Write the next part of the article about the Cooperative Learning session at the VNET Tea Party, beginning right after its last sentence.
====== Passage ======
The only time anyone in the audience seemed interested in my very ever-so-clever, perfectly timed presentation was in the exercise when they were talking to each other, rather than listening to me drone on – which is precisely why Cooperative Learning instantly improves teaching and learning in any school.
For the benefit of delegates who did not feel satiated after our 15 minutes, this brief article details the underlying objectives of, and delegate feedback to, the introduction to Cooperative Learning at the VNET Tea Party 20 March 2017.
Video and slides now available.
A recap of yesterday’s session
Yesterday, NB2B/VNET threw one of their afternoon Tea Parties at the Enterprise Centre, Mattishall. Alex Bowles and I presented the new, tailored VNET course to 30+ very, very tired headteachers, many of whom had driven for over an hour directly from their schools to attend.
VNET fully recognises the incredible pressure heads are under, mentally, emotionally and financially, so Denise Walker and I wanted to create a simple CPD/coaching programme to radically improve Teaching & Learning which would empower heads, be instantly effective, and accessible to every school, regardless of budget. Basically, enter Top-500 league like Stalham Academy – for as little as £14 per teacher. (Attend the free webinar Monday 27, 7 – 8 pm)
The product of that conversation is the CPD & coaching programme Diamonds in the Rough. The strapline says it all. Turn your pupils into your main classroom resource with Cooperative Learning. If there’s anything our derided, rural county of Norfolk is not short on, it’s these precious stones of youth just lying around, waiting to be mined.
But before proceeding further, I want to thank delegates and VNET staff, and to ask the reader to have the patience to spend some time on my recommendations of other speakers at the event, especially Kim Frazer and Isabelle Goodman from The Key. If there is one thing the feedback in this exercise made abundantly clear, it is the importance of taking care of one’s head.
As I pointed out in one of my first slides, Cooperative Learning cannot be explained, only experienced. So, even with a 15-minute slot, Alex and I opted for a combination of theory and practice.
Theory included the obvious powerpoint slides with some simple facts about CL that should get any head standing on his toes:
This was followed by research evidence from the Sutton Trust Teaching & Learning Toolkit, the UK’s most Trusted resource on Pupil Premium spending. Specifically on how the seamless inclusion of multiple other strands within Cooperative Learning may generate as much as 8 months of progress per pupil per year. You can see an extract of the list below. Note the slider positions: dirt cheap, well-researched and high impact:
Try it yourself. (And don’t let nomenclature confuse you: The Toolkit specifically conflates the terms Cooperative and Collaborative Learning). For more details on the toolkit, please see related articles below.
====== Given entries ======
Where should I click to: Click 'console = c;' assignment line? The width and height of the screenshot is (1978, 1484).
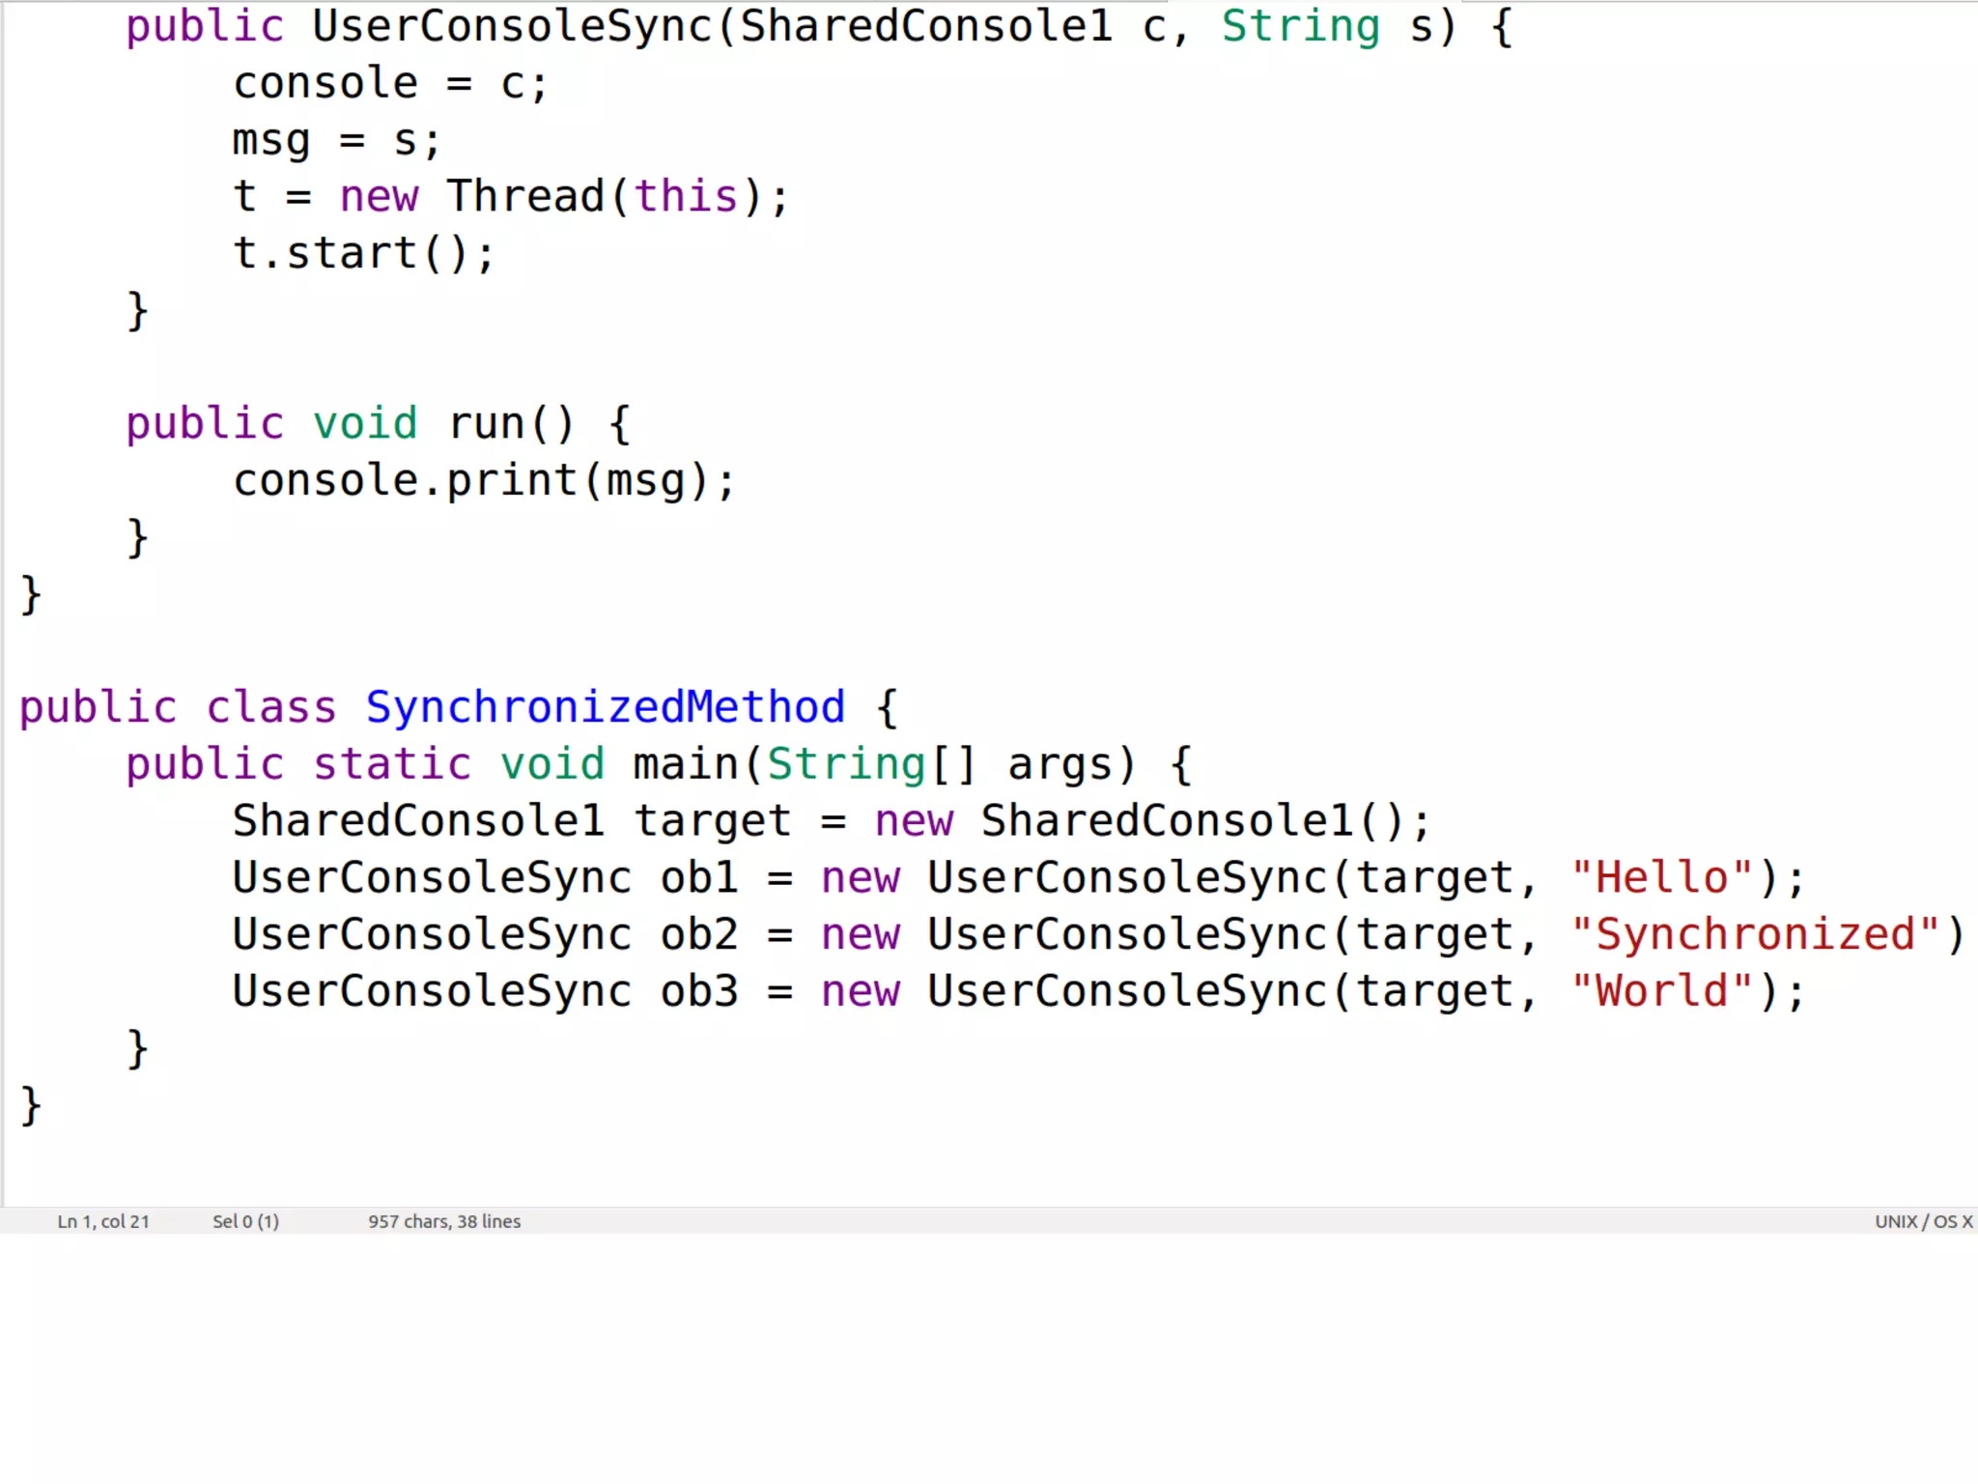[x=390, y=84]
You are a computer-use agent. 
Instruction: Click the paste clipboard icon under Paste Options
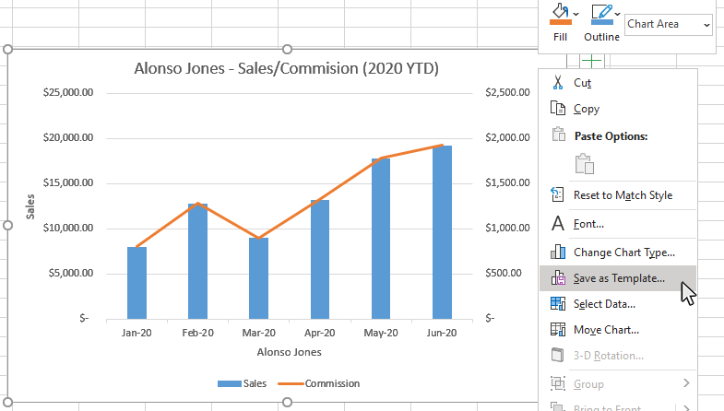(585, 164)
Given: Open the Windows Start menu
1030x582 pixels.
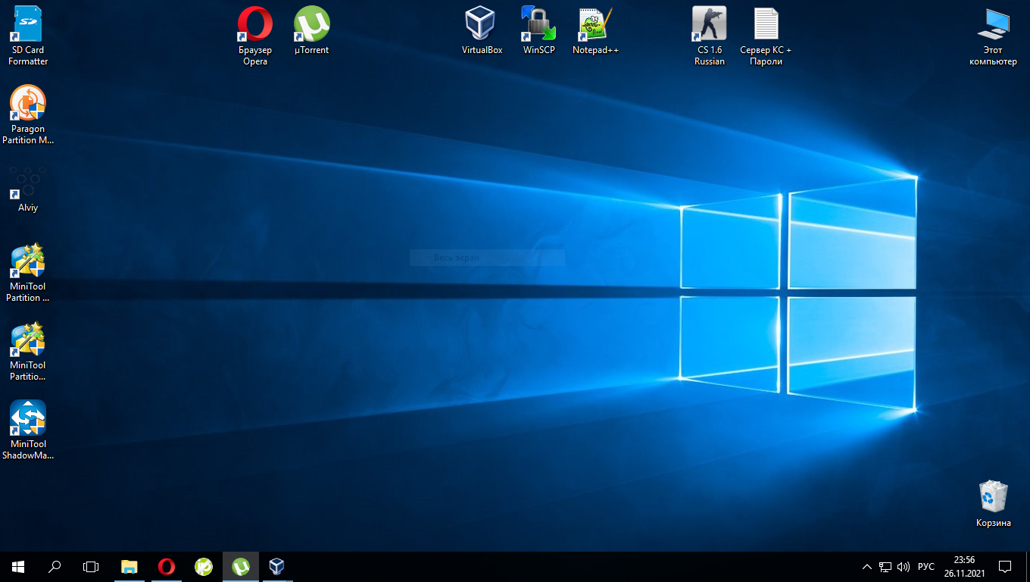Looking at the screenshot, I should pyautogui.click(x=18, y=566).
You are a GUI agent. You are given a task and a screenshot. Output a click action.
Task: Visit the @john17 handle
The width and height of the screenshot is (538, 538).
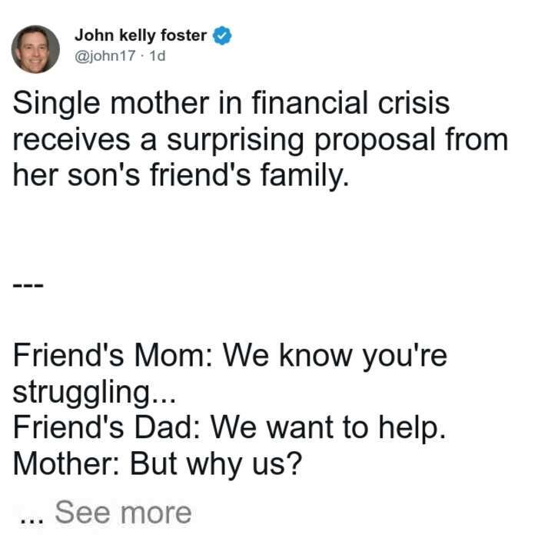(105, 56)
======
> _The result_
Cooperative Learning can do everything, which is a bit hard to demonstrate in the 6 minutes Alex and I now had left of our 15 minutes of fame. How do you explain what a fruit is? Simple, right? Show an apple. But don’t be surprised when someone complains it’s not yellow, long and peels. So when you demonstrate writing, delegates ask why it doesn’t do reading, when you demonstrate social skills, they want to know how it relates to subject content. As always, focus on what’s missing means you risk missing the point being made.
In this case, Alex and I wanted a versatile, engaging Cooperative Learning Interaction Pattern (CLIP) that would demonstrate as many elements of outstanding teaching as possible (especially that all-important assessment). Catch1Partner was an obvious choice, as it works in any environment which has floor space. It looks like this:
Before we go into what I wanted the delegates to get out of it, here’s what I got out of it. Be warned.
What actually happened in the yesterday’s activity…
Some of my personal objectives with the exercise were:
- To get an inkling of what sort of people I should expect to work with in the VNET context
- Understand their issues to better engage with them and help them.
- How to improve my presentation and programme to match.
The materials for the exercise was classroom basics, whiteboards and pens, and a small, homemade interview sheet consisting of two words, two lines and two smiley faces (blue lines)to be completed as described (black text) with every new partner:
A crucial subtask was to challenge partners’ assumptions.
Delegates roved, interviewed, challenged, and filled out the sheets. At the end of the four-minute exercise:
- I was able to assess the state of the party (Tired, disengaged, some genuinely negative – as evidenced by some sloppy handwriting and superficial answers, including spelling errors, and one simply stating the example was “not drawing him in” – This person spent a great deal of time absorbed in describing this to his partner).
- I know the majority of people had missed key points (“Takes too long to set up”) and a few had not taken anything from the introduction. (“Don’t know anything about it”).
- I know the main gripes people have, generally and specifically (Initiative overload is no. 1, followed by money issues).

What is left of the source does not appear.